▶ **WORK REQUEST A**
In the news article below about Republican challenges to court-drawn congressional maps, on what date do the primary elections take place in North Carolina and Pennsylvania?
▶ **WORK REQUEST B**
Continue the news article below about Republican challenges to court-drawn congressional maps, picking up after its last sentence.

*** DOCUMENT EXCERPT ***

By Andrew Chung and Lawrence Hurley
Republicans challenging court-drawn congressional district maps in North Carolina and Pennsylvania have asked the conservative-majority U.S. Supreme Court to embrace an esoteric legal theory that could give politicians far greater power over elections.
The cases, filed using the court’s emergency “shadow docket” that can allow it to act quickly and without the public deliberation that is a staple of major cases, seek to advance the “independent state legislature doctrine,” a little-known legal theory that could limit the ability of state courts to impose new maps.
The 6-3 majority conservative court is considering the Republicans’ emergency requests to block lower court decisions that approved electoral maps for U.S. House of Representatives races replacing ones drawn by the Republican-led legislatures in the two states, where primary elections take place on May 17. The court, which has been increasingly assertive in taking up contentious cases, could act within days.

*** THE DATA ***

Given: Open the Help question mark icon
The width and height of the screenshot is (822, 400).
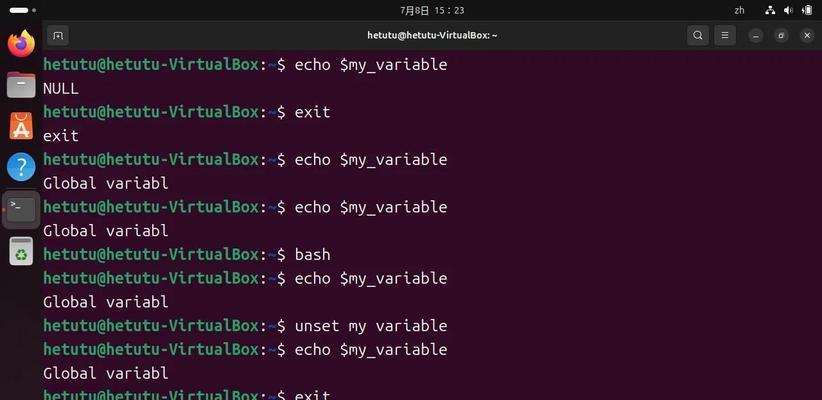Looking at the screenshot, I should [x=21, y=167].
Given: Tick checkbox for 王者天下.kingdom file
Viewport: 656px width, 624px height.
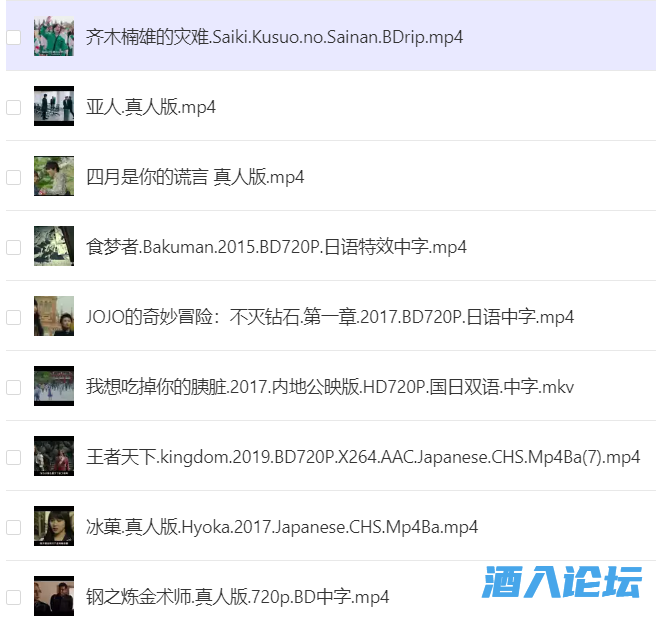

***

▶ **OUTPUT A**
May 17

▶ **OUTPUT B**
In the North Carolina case in particular, the Republican challengers place front and center the theory that the U.S. Constitution gives state legislatures, and not other entities such as state courts, the power to set rules governing elections, including where district lines are drawn.
“They’re very aggressive because they are asserting that legislatures when they are engaged in congressional redistricting are essentially immune from all state law,” said Paul Smith, the senior vice president at Campaign Legal Center, a non-partisan voting rights organization.
Critics say the independent state legislature doctrine flouts democratic principles because it could limit the ability of courts to block electoral districts designed to entrench one political party in power, known as gerrymandering.
EMPOWERS PARTISANSHIP
The doctrine could also stymie challenges on issues such as voter identification, mail-in ballots and drop boxes, which Republicans have sought to restrict in a number of states, and factor into lawsuits that arise in the heat of an election.
“It’s dangerous because state politicians are the people most interested in crafting the rules of the game to help themselves and their side continue to win,” said Josh Douglas, a voting rights expert at the University of Kentucky Rosenberg College of Law.
In most states, lawmakers control the process of redrawing their congressional maps every 10 years after the U.S. Census has been taken. The Supreme Court in 2019 said federal courts are powerless to intervene to prevent partisan gerrymandering.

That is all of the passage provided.